Friday, 19 de April de 2024 ISSN 1519-7670 - Ano 24 - nº 1284

A palavra como aspecto da realidade regida pela publicidade

Hoje, com o crescimento vertiginoso da internet, existe grande preocupação
com o seu controle, tornando-se não só instrumento de democratização da
informação, mas eficiente meio de domínio da opinião pública.


Esta discussão do controle da informação é antiga e logo depois da Segunda
Guerra Mundial refletia-se na literatura e no cinema com obras como o
romance Fahrenheit 451, de Ray Bradbury, lançado em 1953 e adaptado
magnificamente para o cinema em 1966, sob a direção de François Truffaut. Esta
época também ficou marcada pelo romance 1984, escrito por George Orwell em
1949. Nestas obras, a cultura era perseguida implacavelmente, realidades
imaginárias tornavam-se verdades e tudo era controlado por meios eletrônicos. Em
certo sentido, a nossa televisão exerce um enorme controle sobre a opinião
pública, favorecendo versões de interesse dos seus patrocinadores, sejam marcas
comerciais ou forças políticas que dominam a sociedade de uma maneira não
democrática.


O segmento cultural mais vulnerável


Com o avanço da internet, as coisas podem piorar, já que assistimos entre as
novas gerações a um acentuado declínio dos hábitos de leitura de documentos
impressos – sejam livros, revistas ou jornais –, ficando fortemente dependentes
das informações que chegam às suas mãos, muitas vezes de uma forma passiva, pela
internet. Com o desprestígio das obras escritas e com a ausência de reflexões
mais profundas, o domínio dos patrocinadores tende a ser absoluto, ditando a
moda, dizendo o que comer, favorecendo preconceitos, elegendo políticos e assim
por diante, já que tudo terá maior credibilidade sob o manto de alguma grande
empresa telefônica que promova espetáculos com superstars do que na
palavra de um pensador independente e pouco conhecido que usa como arma apenas o
apelo para a reflexão.


Isto pode ser visto com o abandono criminoso da nossa cultura, dos museus,
centros culturais, bibliotecas, universidades e total ausência de políticas
sérias de educação e promoção social. Essa situação de terra arrasada na área
cultural – uma das tristes marcas dos governos populistas de hoje, que acabam se
aliando às elites mais atrasadas do país em sua busca, sem pudor ético, pelo
poder e controle de opinião – pode agravar estes processos.

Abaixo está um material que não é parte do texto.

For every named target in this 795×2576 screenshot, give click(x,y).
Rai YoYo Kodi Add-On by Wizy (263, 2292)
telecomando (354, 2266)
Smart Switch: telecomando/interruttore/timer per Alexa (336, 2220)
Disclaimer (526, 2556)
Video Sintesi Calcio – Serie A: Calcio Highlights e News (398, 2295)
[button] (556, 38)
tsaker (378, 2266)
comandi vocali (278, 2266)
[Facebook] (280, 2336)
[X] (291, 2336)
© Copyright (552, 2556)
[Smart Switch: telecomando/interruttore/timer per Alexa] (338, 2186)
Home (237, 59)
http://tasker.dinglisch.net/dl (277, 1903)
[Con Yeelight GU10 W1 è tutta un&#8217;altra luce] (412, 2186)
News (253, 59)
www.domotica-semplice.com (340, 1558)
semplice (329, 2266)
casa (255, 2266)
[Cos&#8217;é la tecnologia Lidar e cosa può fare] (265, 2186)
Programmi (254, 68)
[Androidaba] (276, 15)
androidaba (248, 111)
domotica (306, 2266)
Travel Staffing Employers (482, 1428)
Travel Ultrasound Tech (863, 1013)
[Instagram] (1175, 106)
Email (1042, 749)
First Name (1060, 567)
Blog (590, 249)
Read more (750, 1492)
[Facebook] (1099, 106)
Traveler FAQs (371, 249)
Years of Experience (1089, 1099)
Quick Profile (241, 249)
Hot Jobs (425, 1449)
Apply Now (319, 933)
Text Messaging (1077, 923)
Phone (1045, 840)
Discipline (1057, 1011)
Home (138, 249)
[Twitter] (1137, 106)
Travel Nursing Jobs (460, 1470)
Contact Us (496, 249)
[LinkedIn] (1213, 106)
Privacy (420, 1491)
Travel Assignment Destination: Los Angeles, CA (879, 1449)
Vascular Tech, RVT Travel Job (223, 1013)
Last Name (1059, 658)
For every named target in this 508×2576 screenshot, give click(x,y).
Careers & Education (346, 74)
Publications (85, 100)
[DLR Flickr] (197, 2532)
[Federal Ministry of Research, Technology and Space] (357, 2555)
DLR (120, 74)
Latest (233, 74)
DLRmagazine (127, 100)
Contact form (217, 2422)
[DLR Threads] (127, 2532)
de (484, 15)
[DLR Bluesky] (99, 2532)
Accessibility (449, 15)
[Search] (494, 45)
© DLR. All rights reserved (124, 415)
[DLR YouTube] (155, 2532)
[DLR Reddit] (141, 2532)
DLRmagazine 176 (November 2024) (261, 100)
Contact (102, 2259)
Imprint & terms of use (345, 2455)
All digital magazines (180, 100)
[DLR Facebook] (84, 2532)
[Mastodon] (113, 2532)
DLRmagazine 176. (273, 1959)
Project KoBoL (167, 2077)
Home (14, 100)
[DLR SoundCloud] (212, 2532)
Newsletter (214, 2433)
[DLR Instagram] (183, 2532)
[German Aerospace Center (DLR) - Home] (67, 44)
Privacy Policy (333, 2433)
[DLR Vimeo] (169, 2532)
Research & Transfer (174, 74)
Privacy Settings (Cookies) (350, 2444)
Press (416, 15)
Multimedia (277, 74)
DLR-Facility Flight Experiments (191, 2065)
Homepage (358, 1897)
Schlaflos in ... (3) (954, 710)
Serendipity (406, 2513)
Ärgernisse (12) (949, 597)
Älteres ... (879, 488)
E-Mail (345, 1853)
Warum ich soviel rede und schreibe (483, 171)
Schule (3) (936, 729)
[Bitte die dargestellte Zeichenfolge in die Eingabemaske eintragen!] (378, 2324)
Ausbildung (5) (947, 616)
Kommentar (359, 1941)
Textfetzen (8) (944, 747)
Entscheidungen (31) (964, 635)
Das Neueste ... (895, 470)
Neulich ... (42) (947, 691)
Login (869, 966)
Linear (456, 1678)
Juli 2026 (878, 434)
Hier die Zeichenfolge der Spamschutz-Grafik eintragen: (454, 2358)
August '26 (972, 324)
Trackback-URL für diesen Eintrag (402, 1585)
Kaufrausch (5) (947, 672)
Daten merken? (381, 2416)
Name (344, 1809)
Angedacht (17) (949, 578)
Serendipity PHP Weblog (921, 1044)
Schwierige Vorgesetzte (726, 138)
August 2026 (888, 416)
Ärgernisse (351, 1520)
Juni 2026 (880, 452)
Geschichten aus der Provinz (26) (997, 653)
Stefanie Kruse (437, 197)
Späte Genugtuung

Essa pobreza cultural ainda é agravada pela campanha midiática que
transformou, por exemplo, o que deveria ser uma feira literária em Paraty, em um
grande programa de auditório, onde o mais importante eram os ternos de famoso
jornalista americano, desavenças conjugais entre escritores ou o assédio por
admiradoras de um famoso compositor-cantor eleito pela crítica dita ‘séria’ como
o maior escritor deste início de século.


Neste sentido, vamos falar um pouco das preocupações que a literatura, o
segmento cultural mais vulnerável a um possível controle de opinião, tem desta
problemática.


Uma biblioteca infinita


Para isto, convido-os a ler, ou reler, o conto Biblioteca de Babel de
Jorge Luis Borges, escrito em 1941 (publicado em Ficções, Companhia das
Letras, 2007), e o ensaio ‘Uma Carta para Borges’, escrito em 1996 por Susan
Sontag (publicado em Questão de Ênfase, Companhia das Letras, 2005).


Borges usa a imagem de uma biblioteca como uma metáfora do universo, da
humanidade e de sua criação. Após dez anos da morte de Borges, Susan Sontag fez
uma grande homenagem à sua genialidade com este ensaio, em forma de uma carta
pessoal, onde deixa transparecer as suas preocupações com os livros, a cultura e
a liberdade de expressão. Abaixo transcrevo algumas das palavras desta escritora
que conseguem falar muito mais do que os meus comentários.




‘… Se os livros desaparecerem, a história desaparecerá, e os seres humanos
também. Tenho certeza de que você tem razão. Livros não são apenas a suma
arbitrária de nossos sonhos e de nossa memória… Eles nos dão também o modelo
da autotranscendência…


… Lamento ter de dizer a você que os livros, hoje, são tidos como uma
espécie ameaçada…


… Em breve, nos dizem, invocaremos em `telas-livro´ quaisquer `textos´ que
quisermos e poderemos alterar seu aspecto, fazer perguntas a eles, `interagir´.
Quando os livros se tornarem `textos´ com os que `interagiremos´ segundo o
critério da utilidade, a palavra escrita terá se transformado simplesmente em
mais um aspecto da nossa realidade televisual regida pela publicidade. Esse é o
glorioso futuro que está sendo criado e prometido para nós, como algo mais
`democrático´. É claro, isso significa nada menos que a morte da interioridade –
e do livro.


… Mas, esteja certo, alguns de nós não abandonaremos a Grande Biblioteca. E
você continuará a ser o nosso patrono e o nosso herói.’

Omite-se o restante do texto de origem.